We take reasonable steps to protect personal information from misuse, interference, loss, and unauthorised access. In the event of an eligible data breach (as defined in the Privacy Act), we will comply with the Notifiable Data Breaches scheme.

5. Who we disclose it to (APP 6)

We do not sell, trade, or rent your personal information. We disclose personal information only as follows:

  • Certifying accountant: The application details and supporting documents are disclosed to the qualified accountant nominated by the investor (or assigned by the platform) for the purpose of professional review and certification.
  • Payment processor: Renewal payment information is processed by Stripe (a third-party payment processor). We pass only the minimum information required to create a payment session. Stripe's privacy policy is available at stripe.com.
  • Platform administrators: Debtequity Pty Ltd staff who operate and maintain the 708C Platform have access to platform data for the purpose of platform operation, support, and compliance.
  • As required by law: We may disclose personal information if required to do so by a court order, regulatory authority, or other legal obligation.

Public certificate validation (name, entity, status, issued date, expiry date) is available to any person who enters the correct serial number. This limited disclosure is an inherent and disclosed function of the certification service — investors are informed of this at the time of application.

6. Cross-border disclosure (APP 8)

Our primary hosting, processing, and storage occurs in Australia. Our payment processor (Stripe) may process payment data in the United States and other jurisdictions where Stripe operates. Before any cross-border disclosure, we take reasonable steps to ensure the recipient handles personal information consistently with the Australian Privacy Principles. By using the platform's payment functions, you consent to this cross-border transfer.

We do not otherwise intentionally transfer personal information outside Australia.

7. Cookies and tracking (APP 3)

We use functional cookies only — strictly necessary for login session management and security nonces. We do not use advertising cookies, tracking pixels, or third-party analytics tools that collect personal information. We do not display advertising and do not participate in advertising networks.

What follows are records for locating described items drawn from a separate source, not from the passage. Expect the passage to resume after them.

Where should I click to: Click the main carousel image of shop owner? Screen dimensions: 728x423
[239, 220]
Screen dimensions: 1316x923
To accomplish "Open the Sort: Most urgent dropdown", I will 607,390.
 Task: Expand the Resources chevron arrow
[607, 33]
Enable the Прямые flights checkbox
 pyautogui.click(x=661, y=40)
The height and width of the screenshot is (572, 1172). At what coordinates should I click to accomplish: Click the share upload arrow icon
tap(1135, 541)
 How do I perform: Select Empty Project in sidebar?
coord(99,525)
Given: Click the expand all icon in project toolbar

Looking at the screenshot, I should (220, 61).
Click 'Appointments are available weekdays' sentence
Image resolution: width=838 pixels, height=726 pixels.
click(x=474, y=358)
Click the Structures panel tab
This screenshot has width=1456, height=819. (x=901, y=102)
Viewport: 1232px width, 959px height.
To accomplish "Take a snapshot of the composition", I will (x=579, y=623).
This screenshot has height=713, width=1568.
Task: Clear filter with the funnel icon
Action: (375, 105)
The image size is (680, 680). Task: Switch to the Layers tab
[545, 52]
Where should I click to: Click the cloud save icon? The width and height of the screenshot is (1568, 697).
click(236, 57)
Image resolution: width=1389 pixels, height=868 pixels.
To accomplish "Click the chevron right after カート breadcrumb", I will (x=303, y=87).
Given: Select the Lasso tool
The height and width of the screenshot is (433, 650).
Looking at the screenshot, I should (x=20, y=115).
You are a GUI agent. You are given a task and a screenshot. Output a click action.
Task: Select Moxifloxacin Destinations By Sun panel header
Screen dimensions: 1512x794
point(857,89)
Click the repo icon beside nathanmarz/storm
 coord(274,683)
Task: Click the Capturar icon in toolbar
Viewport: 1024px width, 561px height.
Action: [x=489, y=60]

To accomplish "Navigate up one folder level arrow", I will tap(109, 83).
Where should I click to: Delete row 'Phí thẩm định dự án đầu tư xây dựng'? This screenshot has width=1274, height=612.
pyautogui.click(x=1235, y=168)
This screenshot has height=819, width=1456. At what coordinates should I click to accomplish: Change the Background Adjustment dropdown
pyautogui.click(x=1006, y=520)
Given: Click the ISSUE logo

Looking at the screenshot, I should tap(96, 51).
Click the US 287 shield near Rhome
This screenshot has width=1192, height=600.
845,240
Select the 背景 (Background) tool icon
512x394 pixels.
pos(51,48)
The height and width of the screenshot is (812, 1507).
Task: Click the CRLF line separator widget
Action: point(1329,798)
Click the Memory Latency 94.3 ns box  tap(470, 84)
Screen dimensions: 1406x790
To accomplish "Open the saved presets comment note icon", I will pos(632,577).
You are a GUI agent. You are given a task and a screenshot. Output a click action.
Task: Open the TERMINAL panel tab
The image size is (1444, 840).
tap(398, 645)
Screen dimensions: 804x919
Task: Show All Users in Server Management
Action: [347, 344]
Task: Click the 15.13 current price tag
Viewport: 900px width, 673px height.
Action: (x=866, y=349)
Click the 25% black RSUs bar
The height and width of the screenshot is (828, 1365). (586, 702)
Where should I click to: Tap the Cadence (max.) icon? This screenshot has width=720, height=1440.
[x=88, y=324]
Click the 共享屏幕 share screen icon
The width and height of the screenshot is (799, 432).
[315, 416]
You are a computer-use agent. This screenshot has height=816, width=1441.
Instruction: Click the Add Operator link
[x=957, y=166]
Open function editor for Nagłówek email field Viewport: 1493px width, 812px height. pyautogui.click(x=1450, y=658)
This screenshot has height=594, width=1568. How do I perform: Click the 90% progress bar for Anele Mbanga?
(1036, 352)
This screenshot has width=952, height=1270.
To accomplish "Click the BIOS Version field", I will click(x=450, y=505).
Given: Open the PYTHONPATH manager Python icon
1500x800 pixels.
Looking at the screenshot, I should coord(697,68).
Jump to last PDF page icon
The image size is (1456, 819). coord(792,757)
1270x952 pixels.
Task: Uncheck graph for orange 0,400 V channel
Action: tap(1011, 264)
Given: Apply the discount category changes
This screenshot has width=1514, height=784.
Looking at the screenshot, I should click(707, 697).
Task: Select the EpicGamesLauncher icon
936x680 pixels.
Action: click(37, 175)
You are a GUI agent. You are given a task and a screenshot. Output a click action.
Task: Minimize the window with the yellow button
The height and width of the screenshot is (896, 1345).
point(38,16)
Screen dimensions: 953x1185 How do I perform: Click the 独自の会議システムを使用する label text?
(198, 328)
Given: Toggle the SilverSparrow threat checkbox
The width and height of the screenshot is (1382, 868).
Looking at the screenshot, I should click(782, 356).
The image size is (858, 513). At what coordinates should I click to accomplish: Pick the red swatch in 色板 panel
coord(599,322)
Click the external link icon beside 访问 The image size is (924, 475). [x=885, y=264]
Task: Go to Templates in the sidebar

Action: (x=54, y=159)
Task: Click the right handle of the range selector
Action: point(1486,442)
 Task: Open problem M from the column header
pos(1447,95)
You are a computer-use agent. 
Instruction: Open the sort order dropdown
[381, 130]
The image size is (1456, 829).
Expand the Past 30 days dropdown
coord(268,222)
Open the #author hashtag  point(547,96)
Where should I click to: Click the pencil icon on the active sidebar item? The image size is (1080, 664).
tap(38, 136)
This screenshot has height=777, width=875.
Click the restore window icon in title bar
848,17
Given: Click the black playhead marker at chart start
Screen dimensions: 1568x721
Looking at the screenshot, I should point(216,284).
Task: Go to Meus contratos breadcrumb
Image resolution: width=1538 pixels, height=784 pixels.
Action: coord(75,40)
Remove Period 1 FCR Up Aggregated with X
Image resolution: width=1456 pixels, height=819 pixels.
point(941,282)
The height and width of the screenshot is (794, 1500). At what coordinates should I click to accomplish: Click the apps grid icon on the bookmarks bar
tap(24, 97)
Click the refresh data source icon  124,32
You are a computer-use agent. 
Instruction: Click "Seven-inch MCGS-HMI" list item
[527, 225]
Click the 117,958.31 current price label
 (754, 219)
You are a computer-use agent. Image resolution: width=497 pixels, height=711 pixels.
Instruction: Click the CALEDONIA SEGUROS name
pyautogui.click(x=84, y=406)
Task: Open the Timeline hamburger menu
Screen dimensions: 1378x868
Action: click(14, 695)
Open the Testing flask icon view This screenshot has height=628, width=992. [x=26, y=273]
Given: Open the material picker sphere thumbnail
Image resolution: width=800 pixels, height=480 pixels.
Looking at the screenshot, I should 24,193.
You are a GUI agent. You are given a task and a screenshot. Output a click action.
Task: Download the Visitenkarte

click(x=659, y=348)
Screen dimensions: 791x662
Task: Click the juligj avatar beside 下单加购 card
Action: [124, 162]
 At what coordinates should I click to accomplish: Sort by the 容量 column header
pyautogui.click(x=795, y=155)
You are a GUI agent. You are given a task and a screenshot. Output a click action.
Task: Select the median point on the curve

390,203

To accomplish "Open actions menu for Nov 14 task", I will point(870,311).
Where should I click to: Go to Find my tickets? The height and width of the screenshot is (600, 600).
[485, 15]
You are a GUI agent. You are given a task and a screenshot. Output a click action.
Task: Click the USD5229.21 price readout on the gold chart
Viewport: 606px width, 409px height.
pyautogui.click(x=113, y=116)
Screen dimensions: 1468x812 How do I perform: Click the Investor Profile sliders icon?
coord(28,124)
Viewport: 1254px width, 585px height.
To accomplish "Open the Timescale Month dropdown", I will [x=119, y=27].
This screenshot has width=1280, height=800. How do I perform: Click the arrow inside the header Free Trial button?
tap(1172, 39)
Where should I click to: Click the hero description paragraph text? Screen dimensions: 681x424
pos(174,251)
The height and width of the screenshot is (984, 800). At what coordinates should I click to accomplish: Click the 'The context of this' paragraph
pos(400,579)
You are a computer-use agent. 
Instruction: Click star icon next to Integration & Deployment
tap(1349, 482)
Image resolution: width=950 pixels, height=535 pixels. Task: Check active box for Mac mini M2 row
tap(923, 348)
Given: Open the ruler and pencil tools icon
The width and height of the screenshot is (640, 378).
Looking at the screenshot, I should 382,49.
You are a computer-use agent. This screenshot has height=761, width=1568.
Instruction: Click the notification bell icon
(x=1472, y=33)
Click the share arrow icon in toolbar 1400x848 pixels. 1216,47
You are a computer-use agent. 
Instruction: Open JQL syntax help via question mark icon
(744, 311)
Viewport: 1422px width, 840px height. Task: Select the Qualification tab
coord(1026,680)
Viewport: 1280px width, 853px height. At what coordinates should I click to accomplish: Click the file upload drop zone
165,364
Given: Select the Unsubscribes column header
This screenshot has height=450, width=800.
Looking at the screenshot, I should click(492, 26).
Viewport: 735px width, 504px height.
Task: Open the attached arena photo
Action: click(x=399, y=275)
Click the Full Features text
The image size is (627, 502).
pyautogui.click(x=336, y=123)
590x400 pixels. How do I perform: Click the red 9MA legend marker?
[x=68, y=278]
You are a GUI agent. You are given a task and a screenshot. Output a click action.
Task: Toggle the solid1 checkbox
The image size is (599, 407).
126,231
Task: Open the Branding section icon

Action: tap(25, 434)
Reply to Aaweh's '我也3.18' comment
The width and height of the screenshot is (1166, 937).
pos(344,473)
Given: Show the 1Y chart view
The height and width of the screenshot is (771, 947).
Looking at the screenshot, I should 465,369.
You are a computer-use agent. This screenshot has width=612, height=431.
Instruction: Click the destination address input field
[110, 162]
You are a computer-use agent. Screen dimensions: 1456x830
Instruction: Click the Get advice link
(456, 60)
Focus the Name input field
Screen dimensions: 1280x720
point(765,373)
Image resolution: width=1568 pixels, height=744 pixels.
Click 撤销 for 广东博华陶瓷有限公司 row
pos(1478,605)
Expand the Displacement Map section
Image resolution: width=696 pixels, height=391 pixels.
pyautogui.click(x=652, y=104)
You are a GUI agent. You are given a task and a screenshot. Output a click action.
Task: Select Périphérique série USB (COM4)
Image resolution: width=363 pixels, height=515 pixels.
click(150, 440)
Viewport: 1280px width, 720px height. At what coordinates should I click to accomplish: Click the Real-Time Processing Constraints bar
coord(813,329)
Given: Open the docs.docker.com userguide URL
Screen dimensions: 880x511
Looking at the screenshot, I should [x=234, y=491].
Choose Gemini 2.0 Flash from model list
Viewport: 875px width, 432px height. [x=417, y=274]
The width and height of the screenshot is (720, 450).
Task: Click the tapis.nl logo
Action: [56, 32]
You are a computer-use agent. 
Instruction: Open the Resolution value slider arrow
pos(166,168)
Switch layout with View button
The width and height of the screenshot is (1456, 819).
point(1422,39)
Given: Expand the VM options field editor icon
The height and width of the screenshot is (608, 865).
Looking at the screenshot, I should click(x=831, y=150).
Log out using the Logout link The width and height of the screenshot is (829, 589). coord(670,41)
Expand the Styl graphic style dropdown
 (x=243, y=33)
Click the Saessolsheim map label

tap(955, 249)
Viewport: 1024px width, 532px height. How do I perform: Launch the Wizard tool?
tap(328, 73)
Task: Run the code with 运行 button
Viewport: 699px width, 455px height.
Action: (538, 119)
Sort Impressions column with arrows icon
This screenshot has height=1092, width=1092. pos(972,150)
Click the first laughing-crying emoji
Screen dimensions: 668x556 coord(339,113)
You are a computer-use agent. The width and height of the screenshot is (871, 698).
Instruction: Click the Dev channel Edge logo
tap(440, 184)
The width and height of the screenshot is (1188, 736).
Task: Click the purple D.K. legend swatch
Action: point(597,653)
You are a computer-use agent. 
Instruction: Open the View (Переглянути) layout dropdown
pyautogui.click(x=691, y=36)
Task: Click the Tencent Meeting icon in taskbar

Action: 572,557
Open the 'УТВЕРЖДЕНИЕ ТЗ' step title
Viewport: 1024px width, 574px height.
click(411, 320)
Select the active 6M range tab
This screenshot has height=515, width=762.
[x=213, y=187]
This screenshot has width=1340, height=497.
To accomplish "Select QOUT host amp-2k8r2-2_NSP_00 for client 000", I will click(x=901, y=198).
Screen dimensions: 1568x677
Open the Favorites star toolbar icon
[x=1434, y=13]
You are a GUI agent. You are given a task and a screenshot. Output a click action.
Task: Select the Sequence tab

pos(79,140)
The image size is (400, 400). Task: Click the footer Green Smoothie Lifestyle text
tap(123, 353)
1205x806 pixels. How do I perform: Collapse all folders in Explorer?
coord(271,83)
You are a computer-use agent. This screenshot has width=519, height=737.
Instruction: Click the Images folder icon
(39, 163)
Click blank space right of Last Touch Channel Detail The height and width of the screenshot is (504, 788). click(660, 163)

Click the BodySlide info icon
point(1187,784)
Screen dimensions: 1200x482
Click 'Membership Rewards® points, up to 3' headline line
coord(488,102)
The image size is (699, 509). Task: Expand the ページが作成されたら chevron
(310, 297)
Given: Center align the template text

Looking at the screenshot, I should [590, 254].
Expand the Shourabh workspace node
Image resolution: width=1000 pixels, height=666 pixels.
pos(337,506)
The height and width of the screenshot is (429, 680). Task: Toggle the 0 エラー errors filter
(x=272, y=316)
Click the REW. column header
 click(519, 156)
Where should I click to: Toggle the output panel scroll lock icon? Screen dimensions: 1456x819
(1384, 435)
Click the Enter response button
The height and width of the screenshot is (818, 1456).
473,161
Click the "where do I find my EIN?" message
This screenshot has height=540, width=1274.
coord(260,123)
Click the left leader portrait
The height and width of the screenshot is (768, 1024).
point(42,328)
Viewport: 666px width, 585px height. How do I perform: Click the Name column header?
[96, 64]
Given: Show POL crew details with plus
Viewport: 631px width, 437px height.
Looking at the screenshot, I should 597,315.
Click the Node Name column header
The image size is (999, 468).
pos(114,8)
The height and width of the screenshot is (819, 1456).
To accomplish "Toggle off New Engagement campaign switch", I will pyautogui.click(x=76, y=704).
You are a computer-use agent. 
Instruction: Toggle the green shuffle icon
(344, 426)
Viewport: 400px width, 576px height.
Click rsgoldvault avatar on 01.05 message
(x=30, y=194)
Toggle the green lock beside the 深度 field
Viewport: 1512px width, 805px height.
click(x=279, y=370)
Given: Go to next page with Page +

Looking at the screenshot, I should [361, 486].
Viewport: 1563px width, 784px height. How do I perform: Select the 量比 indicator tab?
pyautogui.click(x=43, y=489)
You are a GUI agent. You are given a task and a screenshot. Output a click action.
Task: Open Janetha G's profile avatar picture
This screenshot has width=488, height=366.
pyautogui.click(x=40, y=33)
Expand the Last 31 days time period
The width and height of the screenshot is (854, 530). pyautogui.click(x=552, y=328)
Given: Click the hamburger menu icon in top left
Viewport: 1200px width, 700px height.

8. Your rights — access and correction (APP 12, APP 13)

You have the right to:

  • Access the personal information we hold about you by submitting a request through our contact page. We will respond within 30 days.
  • Correct personal information that is inaccurate, out of date, incomplete, or misleading. Contact us with the correction required.
  • Request deletion of personal information that we are not required by law to retain. Note that issued certificates and the audit trail associated with them form part of a regulated record under the Corporations Act 2001 (Cth) and may be subject to retention obligations that prevent immediate deletion.

There is no charge for submitting an access or correction request. If we are unable to comply with your request, we will provide written reasons.

9. Complaints (APP 1)

If you believe we have breached your privacy or not complied with the Australian Privacy Principles, please contact us at the address below. We will acknowledge your complaint within 7 days and attempt to resolve it within 30 days.

If you are not satisfied with our response, you may lodge a complaint with the Office of the Australian Information Commissioner (OAIC) at oaic.gov.au or by calling 1300 363 992.

10. Contact

For all privacy enquiries, access requests, correction requests, and complaints:

Contact our support team

We aim to respond to all privacy enquiries within 5 business days.

This Privacy Policy is governed by the laws of Australia. Last updated: July 2026. This policy may be updated from time to time. The current version is always available at this URL.